__MATERIAL FOR THIS TASK__

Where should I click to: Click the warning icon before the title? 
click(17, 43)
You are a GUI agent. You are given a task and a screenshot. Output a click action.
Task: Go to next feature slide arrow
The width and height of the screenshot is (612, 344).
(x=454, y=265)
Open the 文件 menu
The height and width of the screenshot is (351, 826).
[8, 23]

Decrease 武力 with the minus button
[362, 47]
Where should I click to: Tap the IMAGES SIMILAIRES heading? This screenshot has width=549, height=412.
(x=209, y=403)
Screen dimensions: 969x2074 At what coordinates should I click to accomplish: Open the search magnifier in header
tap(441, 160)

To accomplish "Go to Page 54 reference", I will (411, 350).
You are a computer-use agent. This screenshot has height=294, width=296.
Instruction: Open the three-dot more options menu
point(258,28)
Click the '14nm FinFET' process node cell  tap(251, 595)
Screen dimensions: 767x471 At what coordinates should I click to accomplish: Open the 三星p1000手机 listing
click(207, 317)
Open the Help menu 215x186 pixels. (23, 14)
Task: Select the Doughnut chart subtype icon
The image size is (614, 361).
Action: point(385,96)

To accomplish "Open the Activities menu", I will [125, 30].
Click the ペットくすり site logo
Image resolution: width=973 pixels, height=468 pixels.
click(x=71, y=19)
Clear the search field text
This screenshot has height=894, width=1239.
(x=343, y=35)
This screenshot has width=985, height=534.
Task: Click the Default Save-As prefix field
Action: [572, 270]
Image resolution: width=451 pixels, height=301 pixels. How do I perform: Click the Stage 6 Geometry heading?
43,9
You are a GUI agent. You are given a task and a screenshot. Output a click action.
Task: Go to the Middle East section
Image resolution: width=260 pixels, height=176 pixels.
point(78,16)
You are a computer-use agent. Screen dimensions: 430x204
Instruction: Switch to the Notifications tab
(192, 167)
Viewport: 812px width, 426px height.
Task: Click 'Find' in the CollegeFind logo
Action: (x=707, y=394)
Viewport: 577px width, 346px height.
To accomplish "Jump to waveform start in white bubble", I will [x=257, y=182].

__ABOUT THIS TASK__
Write all of the records out exactly, including every line.

__ANSWER FOR THE TASK__
Where should I click to: Click the warning icon before the title? 
click(17, 43)
You are a GUI agent. You are given a task and a screenshot. Output a click action.
Task: Go to next feature slide arrow
The width and height of the screenshot is (612, 344).
(x=454, y=265)
Open the 文件 menu
The height and width of the screenshot is (351, 826).
[8, 23]

Decrease 武力 with the minus button
[362, 47]
Where should I click to: Tap the IMAGES SIMILAIRES heading? This screenshot has width=549, height=412.
(x=209, y=403)
Screen dimensions: 969x2074 At what coordinates should I click to accomplish: Open the search magnifier in header
tap(441, 160)

To accomplish "Go to Page 54 reference", I will (411, 350).
You are a computer-use agent. This screenshot has height=294, width=296.
Instruction: Open the three-dot more options menu
point(258,28)
Click the '14nm FinFET' process node cell  tap(251, 595)
Screen dimensions: 767x471 At what coordinates should I click to accomplish: Open the 三星p1000手机 listing
click(207, 317)
Open the Help menu 215x186 pixels. (23, 14)
Task: Select the Doughnut chart subtype icon
The image size is (614, 361).
Action: point(385,96)

To accomplish "Open the Activities menu", I will [125, 30].
Click the ペットくすり site logo
Image resolution: width=973 pixels, height=468 pixels.
click(x=71, y=19)
Clear the search field text
This screenshot has height=894, width=1239.
(x=343, y=35)
This screenshot has width=985, height=534.
Task: Click the Default Save-As prefix field
Action: [572, 270]
Image resolution: width=451 pixels, height=301 pixels. How do I perform: Click the Stage 6 Geometry heading?
43,9
You are a GUI agent. You are given a task and a screenshot. Output a click action.
Task: Go to the Middle East section
Image resolution: width=260 pixels, height=176 pixels.
point(78,16)
You are a computer-use agent. Screen dimensions: 430x204
Instruction: Switch to the Notifications tab
(192, 167)
Viewport: 812px width, 426px height.
Task: Click 'Find' in the CollegeFind logo
Action: (x=707, y=394)
Viewport: 577px width, 346px height.
To accomplish "Jump to waveform start in white bubble", I will [x=257, y=182].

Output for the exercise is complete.